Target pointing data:
------------------------------

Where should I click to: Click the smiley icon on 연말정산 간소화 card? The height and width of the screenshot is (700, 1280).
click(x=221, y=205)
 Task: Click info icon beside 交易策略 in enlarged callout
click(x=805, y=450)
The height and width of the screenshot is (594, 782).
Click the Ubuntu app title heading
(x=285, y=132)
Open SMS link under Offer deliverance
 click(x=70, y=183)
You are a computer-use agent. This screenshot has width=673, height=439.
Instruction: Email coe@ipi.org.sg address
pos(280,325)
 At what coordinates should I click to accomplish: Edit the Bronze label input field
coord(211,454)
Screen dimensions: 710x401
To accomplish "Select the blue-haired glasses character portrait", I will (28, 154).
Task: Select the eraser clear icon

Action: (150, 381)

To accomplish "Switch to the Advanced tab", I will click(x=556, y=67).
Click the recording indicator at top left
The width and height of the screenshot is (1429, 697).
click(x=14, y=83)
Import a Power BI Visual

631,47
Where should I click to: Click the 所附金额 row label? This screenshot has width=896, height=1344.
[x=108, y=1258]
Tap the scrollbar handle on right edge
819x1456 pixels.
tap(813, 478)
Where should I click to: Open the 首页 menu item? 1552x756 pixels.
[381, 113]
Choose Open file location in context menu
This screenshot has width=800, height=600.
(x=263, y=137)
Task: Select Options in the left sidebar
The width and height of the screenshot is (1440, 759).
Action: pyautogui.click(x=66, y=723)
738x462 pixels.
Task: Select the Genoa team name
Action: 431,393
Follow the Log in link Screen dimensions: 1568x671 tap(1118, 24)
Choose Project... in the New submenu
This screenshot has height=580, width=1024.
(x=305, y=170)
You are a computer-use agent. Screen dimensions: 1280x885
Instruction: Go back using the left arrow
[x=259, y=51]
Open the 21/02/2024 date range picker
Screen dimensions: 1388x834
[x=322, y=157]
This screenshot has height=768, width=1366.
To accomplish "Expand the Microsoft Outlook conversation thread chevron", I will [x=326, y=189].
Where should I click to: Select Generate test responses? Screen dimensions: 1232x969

------------------------------

Copy the listing lines from the one containing "Click the recording indicator at top left" through the one containing "tap(813, 478)", changing "scrollbar handle" to "scroll thumb" and leaving everything else as it is.

Click the recording indicator at top left
The width and height of the screenshot is (1429, 697).
click(x=14, y=83)
Import a Power BI Visual

631,47
Where should I click to: Click the 所附金额 row label? This screenshot has width=896, height=1344.
[x=108, y=1258]
Tap the scroll thumb on right edge
819x1456 pixels.
tap(813, 478)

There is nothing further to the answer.